In all, there are about 10 California coastal redwoods around Wilson that were planted more than a half-century ago. Younger, much smaller trees exist in other yards as their owners attempt to nurture them toward adolescence.
The tallest of the trees is believed to be behind Willie Lamm’s former home, where attorney Woody Harrison Jr., one of Willie’s grandchildren, and his wife, Nancy, live. That tree was recently measured to be 100 feet tall, and it has potential centuries of growing to do.
Despite their novelty, the trees aren’t famous. Most people in Wilson, Harrison believes, are unaware of their existence.
Asked whether their role in bringing the redwoods to Wilson is a source of pride among his family members, Harrison, 70, chuckles.
“I don’t think many people in the family even knew about it, to tell you the truth,” Harrison says.
A good use for humidity
California coastal redwoods, or Sequoia sempervirens, grow naturally in a relatively small band in the Pacific Northwest, ranging from southern Oregon to Northern California. The world’s largest trees, they grow more than 300 feet tall and more than 20 feet in circumference, according to the U.S. Forest Service.

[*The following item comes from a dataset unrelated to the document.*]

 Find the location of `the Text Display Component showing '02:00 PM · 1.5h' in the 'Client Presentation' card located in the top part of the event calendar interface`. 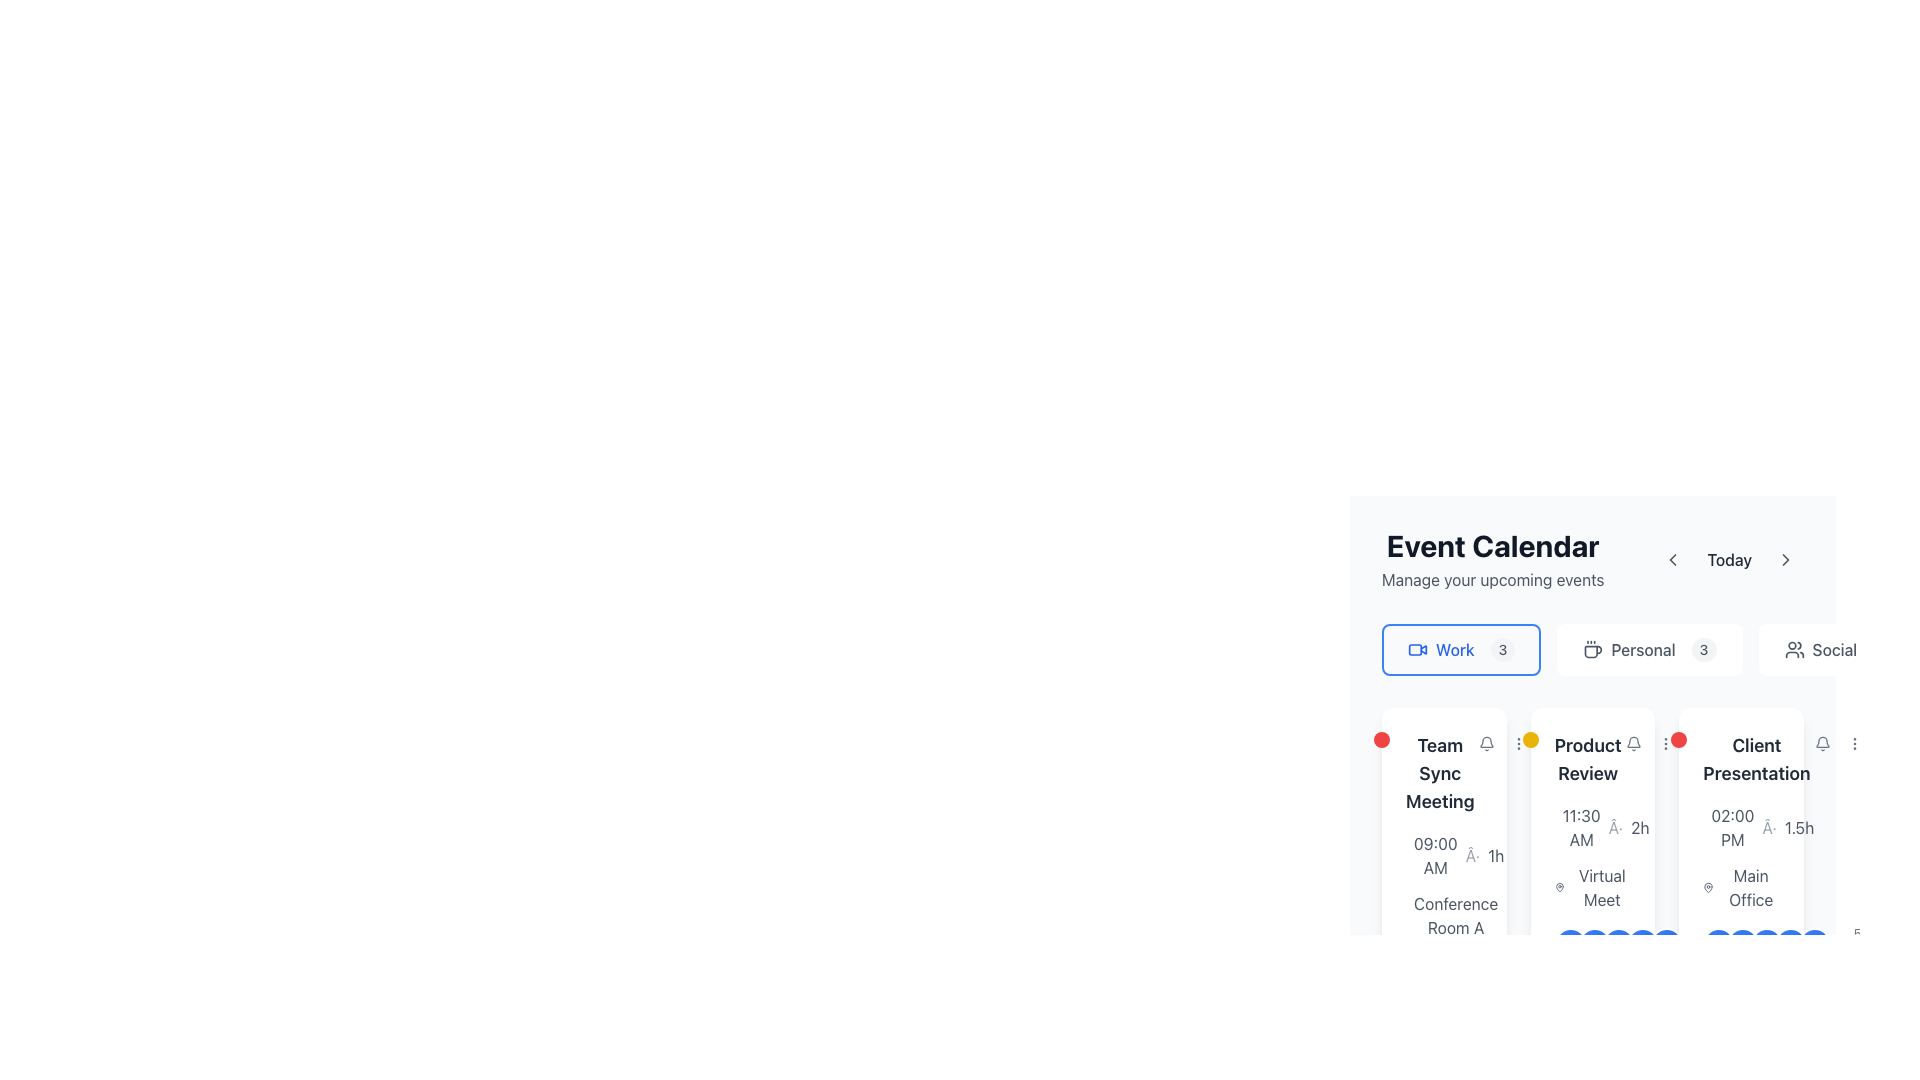

the Text Display Component showing '02:00 PM · 1.5h' in the 'Client Presentation' card located in the top part of the event calendar interface is located at coordinates (1740, 828).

The redwoods’ natural maritime Mediterranean climate has cool, rainy winters and dry summers. Abundant fog rolls in each evening to supply moisture, giving way to dry air early the next afternoon.

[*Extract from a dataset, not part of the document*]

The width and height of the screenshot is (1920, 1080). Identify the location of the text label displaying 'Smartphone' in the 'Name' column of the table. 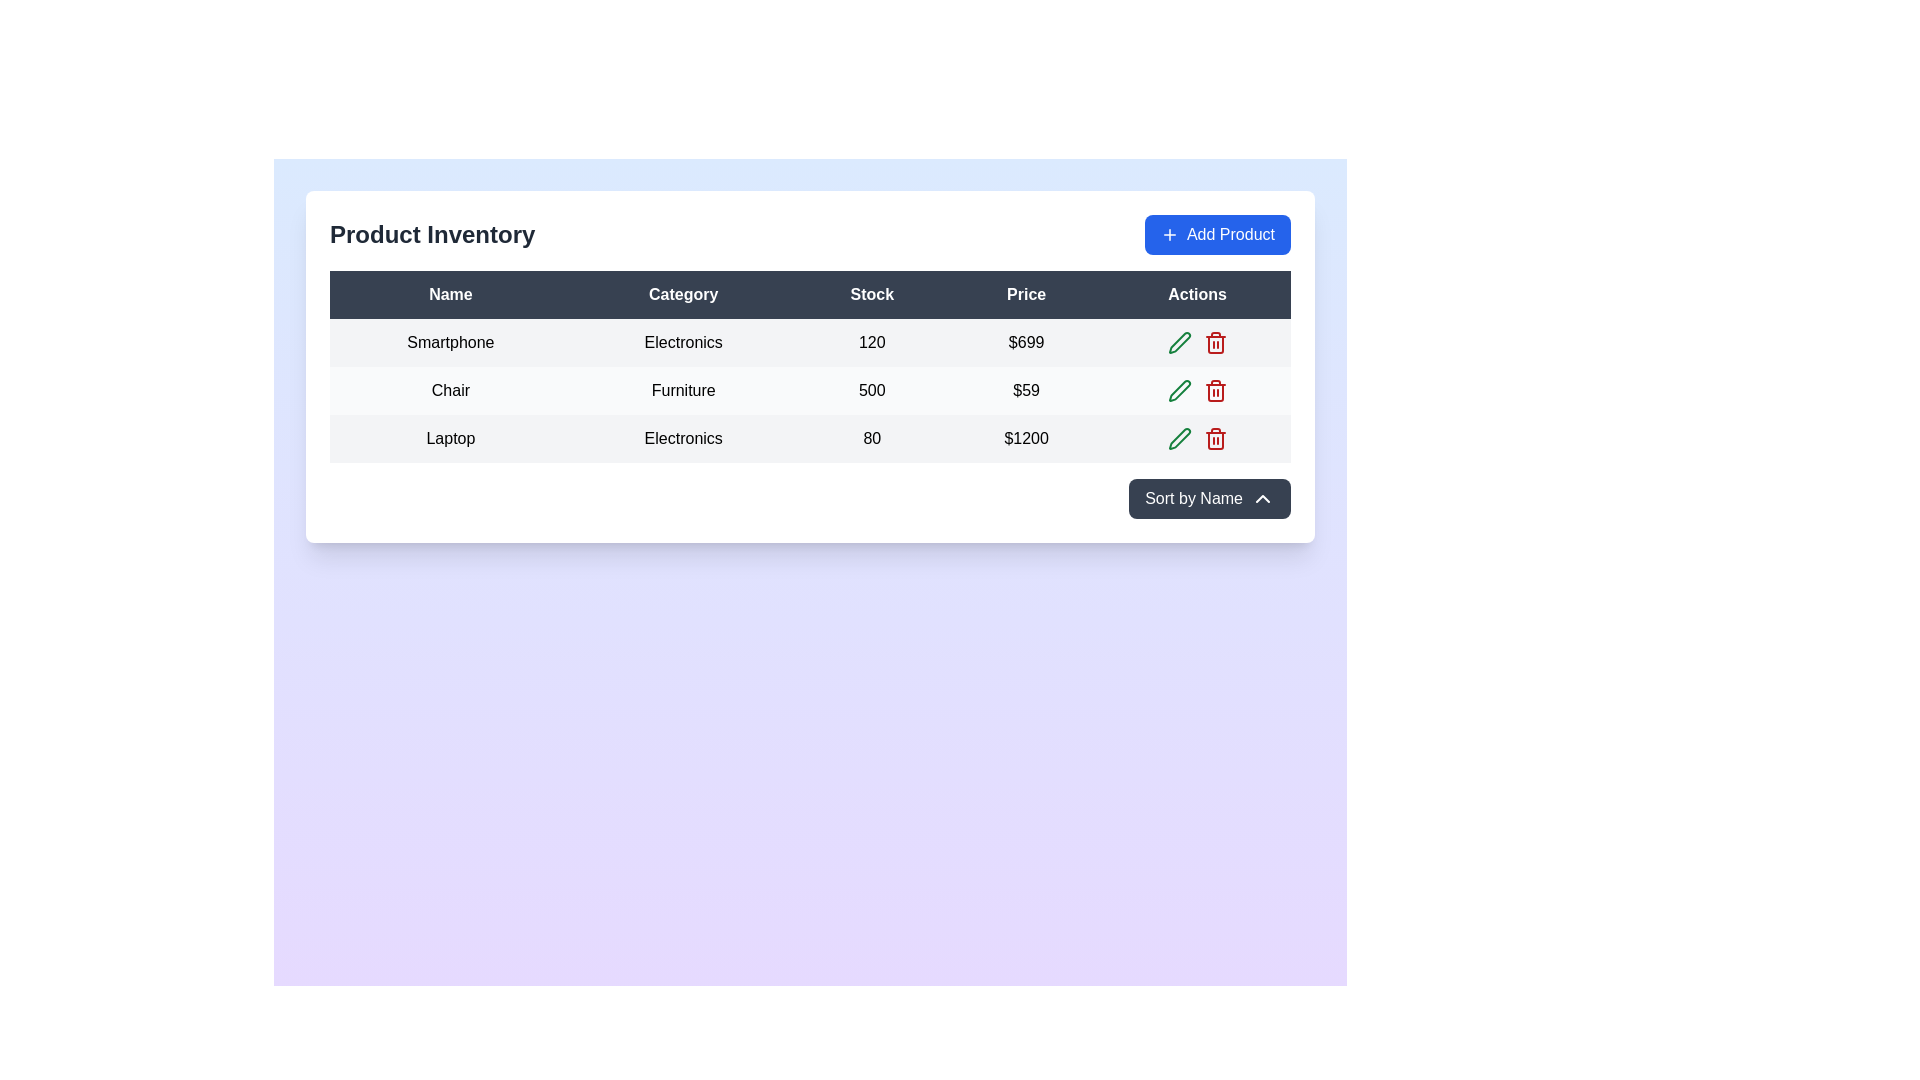
(450, 342).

In eastern North Carolina, where the winters are sufficiently rainy, the region’s summertime humidity provides enough moisture for the redwoods to survive, Mazur says. The Wilson trees’ owners don’t provide any special care for the older redwoods; one owner he met, at the old Glover home in Gardners township, didn’t even know there was a redwood on his property.
There is a distinction between redwoods and what are commonly referred to as Sequoia trees, Mazur says. Sequoias, or inland redwoods, grow at the top of the Sierra Nevada mountains, a couple of hundred miles inland from where the coastal trees are found, and would likely not survive in North Carolina.
A spokesman for the Redwood National and State Parks in California said it’s not uncommon for seedlings of both varieties to be planted in yards around the country with conducive climates. Coastal redwood grow kits, for example, are available online for as little as $7.99.
But the redwoods are not common in eastern North Carolina, where their own considerable height could pose the biggest threat to them.
A life span of up to 2,200 years makes the 71-year-old trees virtual infants. In 50 or 100 years, Mazur says, the trees would, theoretically, dwarf the oaks and magnolias that keep them company, making them de facto lightning rods.
“That’s undoubtedly going to be the limiting factor,” Mazur says. “It’s not going to be disease or insects or anything like that. It’s going to be lightning.”
So for now Mazur, Willie Lamm’s descendants, and visitors will have to enjoy the redwoods while they last. And their owners can keep enjoying the looks of awe on a first-time viewer.
“They’re always surprised,” says Betty Lou Walston, standing proudly in the shadow of her California tree in North Carolina.